The stock market is the perfect example of a ‘prediction market’. The share price of a company is a reflection of the market’s prediction of the future performance of that company. However a high share price is no guarantee of success.

The same is true for the betting industry. People’s bets influence the ‘favourite’ but, while it may have a better chance, the favourite does not always win. One of the reasons being is that the net aggregation of shares bought or sold, or money bet has one big built-in flaw – it presumes a lineal relationship between amount bet and predictive accuracy.

A person buying or selling 100,000 shares or betting a few hundred thousand pounds will have much more impact on the share price/betting odds than 10 people each buying or selling 100 shares or betting £100. That individual will be 100 times more influential. But are they 100 times better informed about the future profitability of a company or the outcome of an event than the 10 other smaller investors/betters? 
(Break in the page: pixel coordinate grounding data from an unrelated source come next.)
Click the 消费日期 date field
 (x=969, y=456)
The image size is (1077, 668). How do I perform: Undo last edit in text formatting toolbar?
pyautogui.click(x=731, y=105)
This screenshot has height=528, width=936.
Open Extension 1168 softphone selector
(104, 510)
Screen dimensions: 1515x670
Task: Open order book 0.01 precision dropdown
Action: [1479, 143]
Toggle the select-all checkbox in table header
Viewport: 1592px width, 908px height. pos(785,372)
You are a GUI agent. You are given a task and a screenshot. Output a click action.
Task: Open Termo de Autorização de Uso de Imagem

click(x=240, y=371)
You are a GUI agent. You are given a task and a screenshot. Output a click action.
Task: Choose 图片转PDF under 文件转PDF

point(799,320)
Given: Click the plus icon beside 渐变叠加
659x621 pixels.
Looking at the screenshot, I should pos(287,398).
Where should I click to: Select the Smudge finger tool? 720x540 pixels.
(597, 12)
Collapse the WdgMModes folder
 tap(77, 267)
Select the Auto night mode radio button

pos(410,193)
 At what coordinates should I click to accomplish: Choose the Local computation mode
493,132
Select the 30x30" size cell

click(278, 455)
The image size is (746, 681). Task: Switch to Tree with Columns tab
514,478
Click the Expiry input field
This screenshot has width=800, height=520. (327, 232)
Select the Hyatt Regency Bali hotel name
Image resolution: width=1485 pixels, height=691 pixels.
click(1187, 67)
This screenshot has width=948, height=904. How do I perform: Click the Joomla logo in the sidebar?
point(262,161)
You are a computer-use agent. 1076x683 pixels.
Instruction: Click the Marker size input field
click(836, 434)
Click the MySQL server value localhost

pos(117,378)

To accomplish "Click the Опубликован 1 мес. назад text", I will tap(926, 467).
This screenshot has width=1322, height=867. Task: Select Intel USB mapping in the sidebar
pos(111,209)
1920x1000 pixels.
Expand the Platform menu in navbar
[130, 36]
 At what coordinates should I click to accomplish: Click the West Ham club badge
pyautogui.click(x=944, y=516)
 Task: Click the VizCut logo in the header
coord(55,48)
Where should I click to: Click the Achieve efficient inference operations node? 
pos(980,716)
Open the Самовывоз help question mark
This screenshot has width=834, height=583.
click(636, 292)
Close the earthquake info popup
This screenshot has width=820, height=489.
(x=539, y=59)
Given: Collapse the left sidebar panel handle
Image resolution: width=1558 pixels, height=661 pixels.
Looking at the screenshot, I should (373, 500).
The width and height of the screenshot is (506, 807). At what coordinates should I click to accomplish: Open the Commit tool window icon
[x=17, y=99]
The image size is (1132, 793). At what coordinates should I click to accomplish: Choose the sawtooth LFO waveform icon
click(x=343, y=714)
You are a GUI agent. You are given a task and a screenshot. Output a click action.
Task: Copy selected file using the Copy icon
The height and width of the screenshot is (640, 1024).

The answer is, of course, ‘no’, and from a market researcher’s perspective this is significant. There might be a relationship between ‘confidence’ (reflected in the amount that is invested or bet) and prediction outcome accuracy, but that is slight, and non-linear.

So what you have is an unbalanced weighting protocol sitting at the heart of all stock markets and betting odds which contributes to the slightly less than perfect correlation between stock prices and company profits (which hovers as I understand between c0.5 and c0.6 in most markets and an even poorer correlation between being the favourite and winning).

Why is this relevant to market researchers?  Well I see a similar flawed aggregation algorithm sitting at the heart of the Net Promoter Score (NPS) rating, designed to gauge the loyalty of customers and often used as an alternative to customer satisfaction research.

There is a similar non-linear relationship between the answers given (on a satisfaction rating of 1-10 ) in response to the question: ‘How likely is it that you would recommend our company/product/service to a friend or colleague?’ and the score which supposedly measures the loyalty of a firm’s customer relationships.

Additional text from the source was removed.